# [REQUIREMENT]
Exactly the lines from the line with "You are a GUI" through the final line of the records below, both ends included, are to be set down. Do not include pictures.

# [THE DATA]
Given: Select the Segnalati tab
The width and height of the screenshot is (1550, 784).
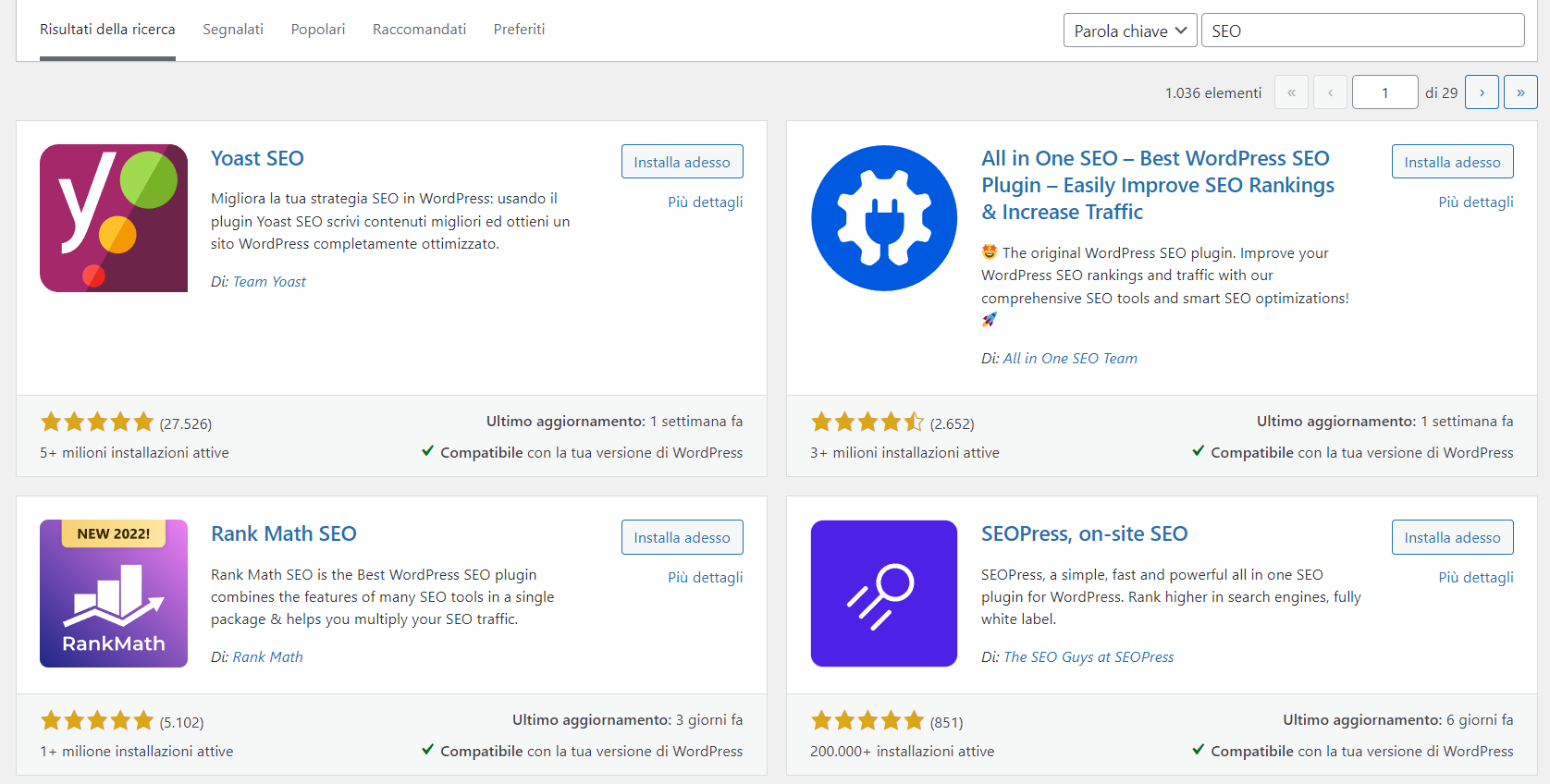Looking at the screenshot, I should coord(233,30).
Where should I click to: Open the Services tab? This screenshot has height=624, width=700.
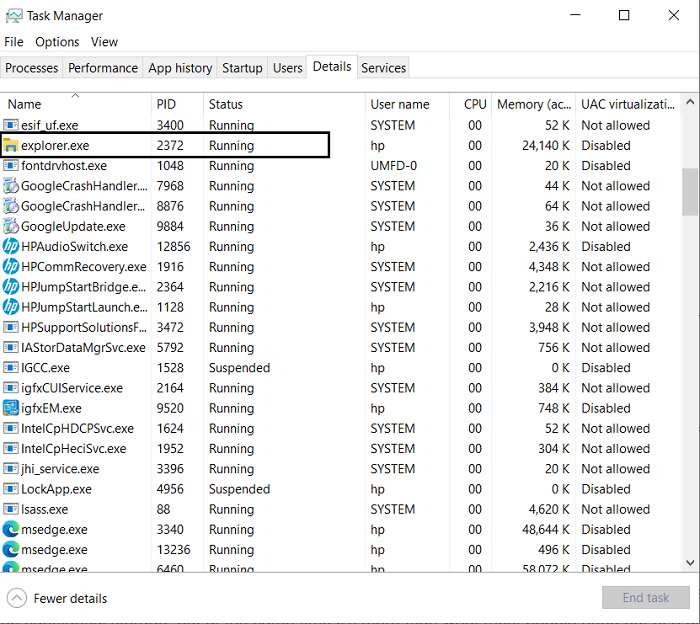pos(384,68)
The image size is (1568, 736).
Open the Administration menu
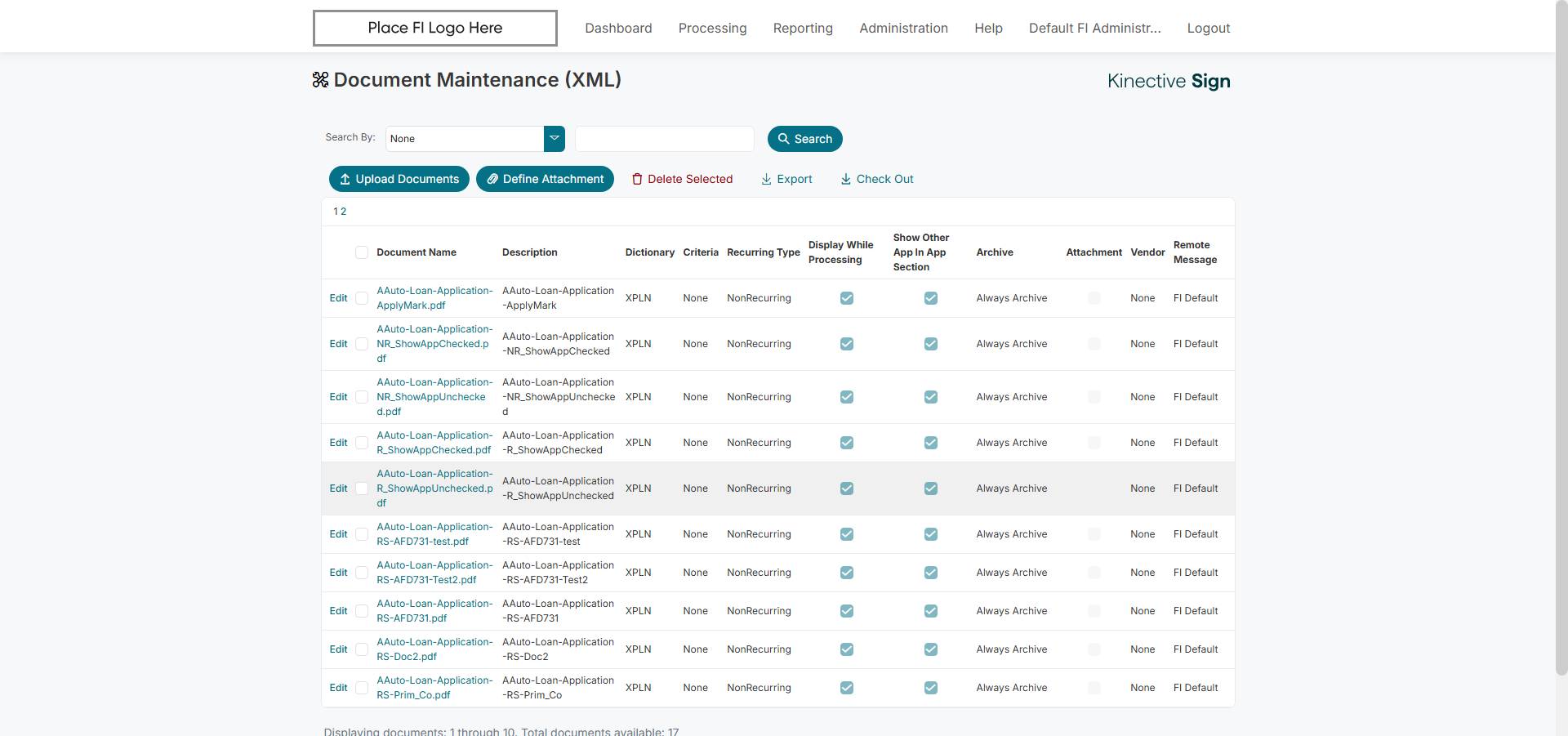[x=903, y=28]
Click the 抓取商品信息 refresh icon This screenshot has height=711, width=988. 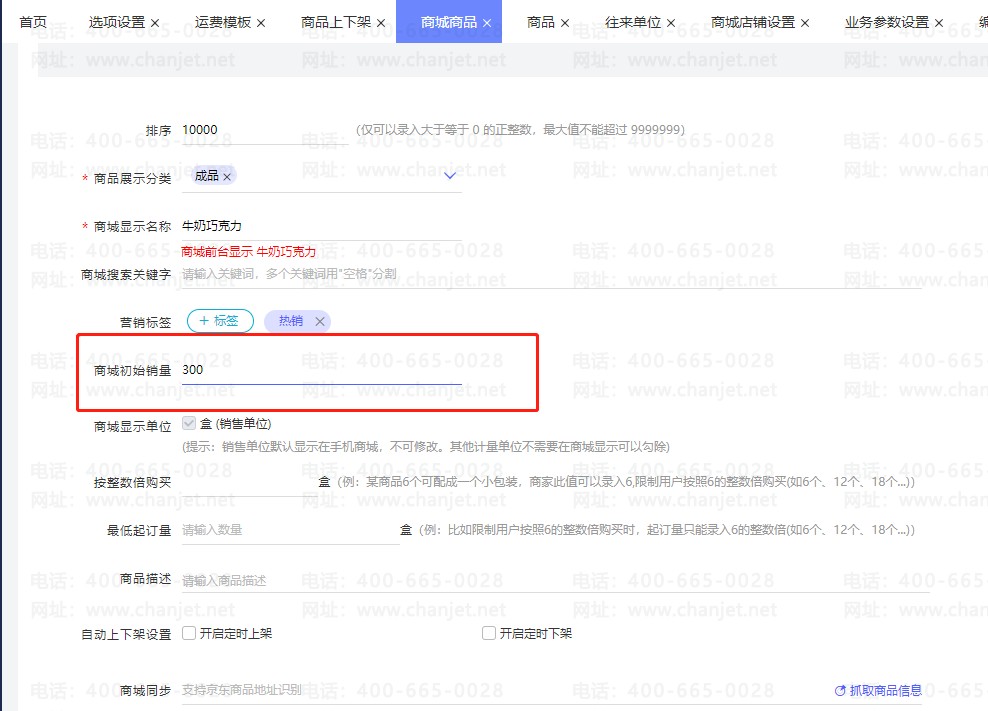840,690
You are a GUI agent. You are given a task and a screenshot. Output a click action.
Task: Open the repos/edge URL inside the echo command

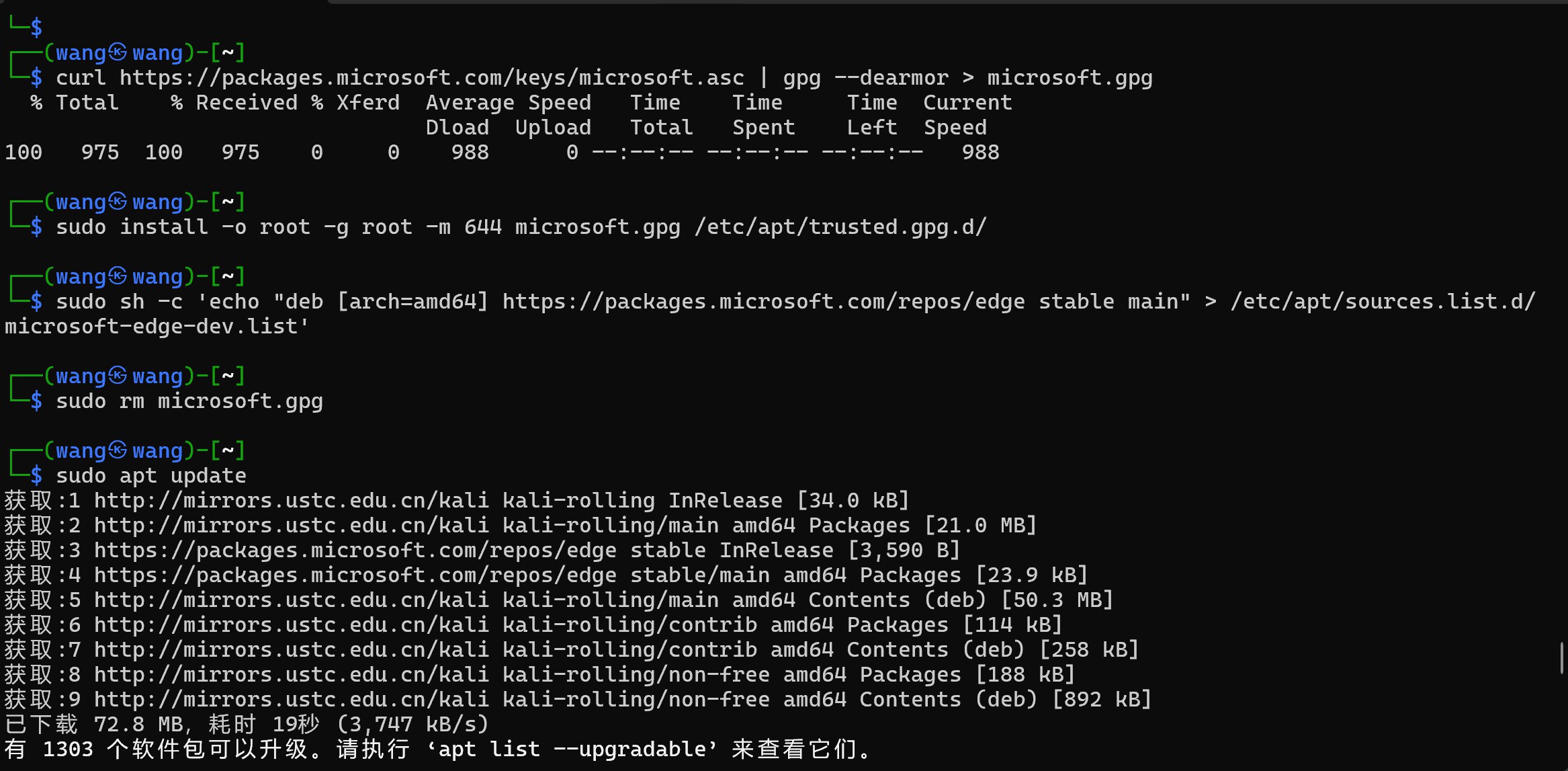click(763, 302)
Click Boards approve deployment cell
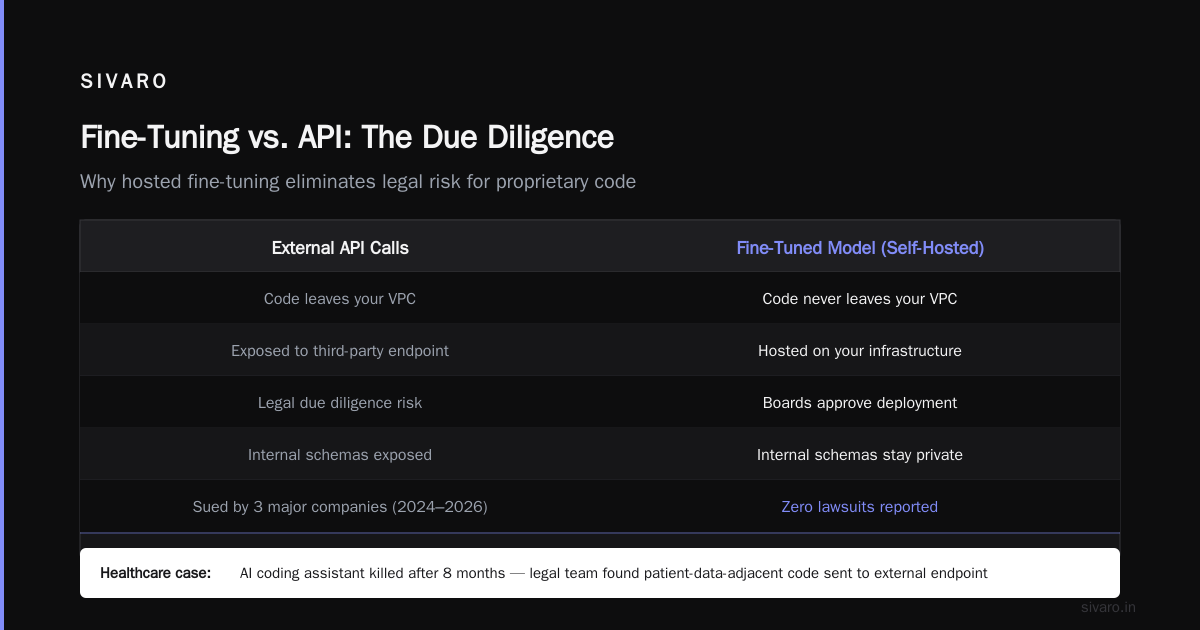Screen dimensions: 1200x630 click(x=860, y=402)
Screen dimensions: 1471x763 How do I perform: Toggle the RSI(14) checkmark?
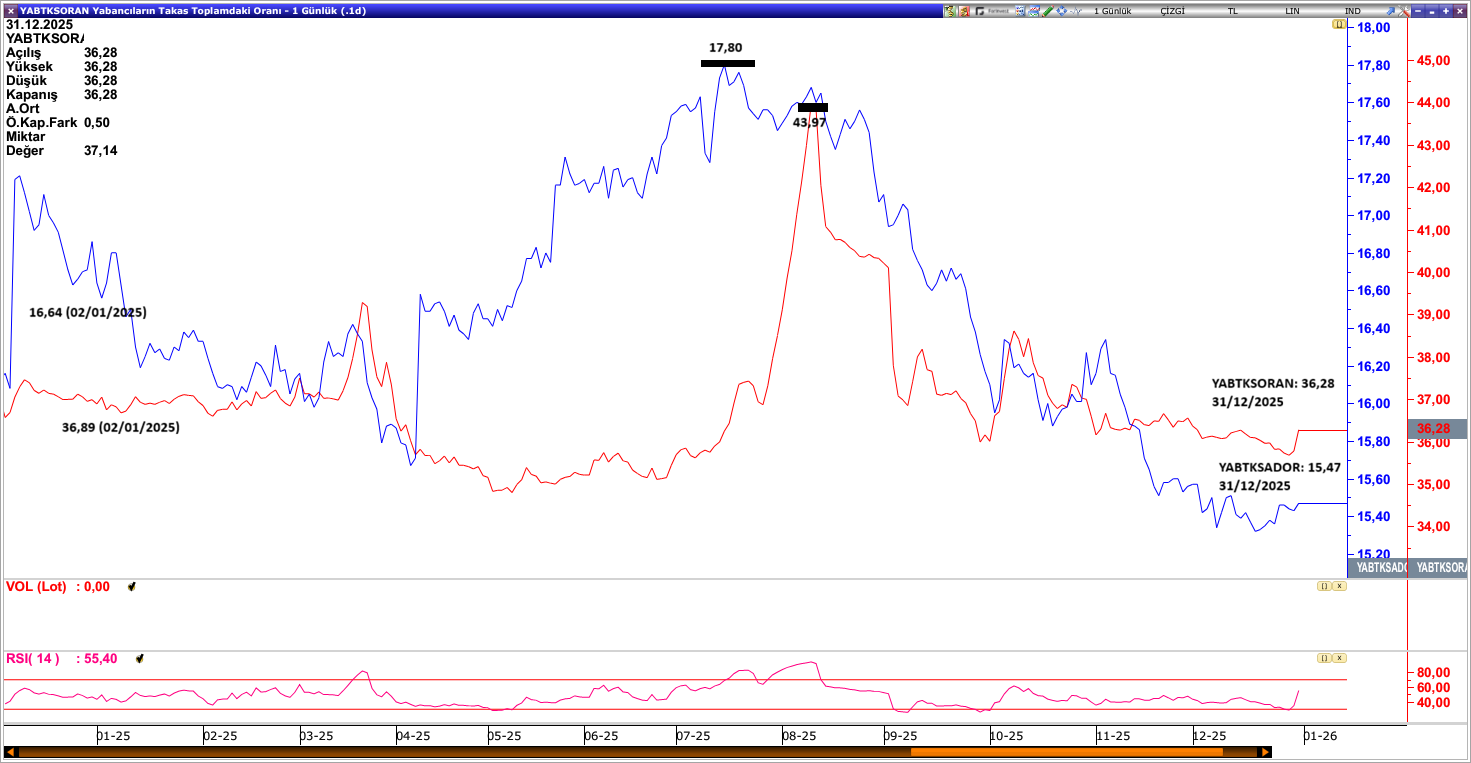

# [RESULT OF THE TASK]
You are a GUI agent. You are given a task and a screenshot. Output a click action.
Task: Open the repos/edge URL inside the echo command

click(763, 302)
Click Boards approve deployment cell
Screen dimensions: 1200x630 click(x=860, y=402)
Screen dimensions: 1471x763 How do I perform: Toggle the RSI(14) checkmark?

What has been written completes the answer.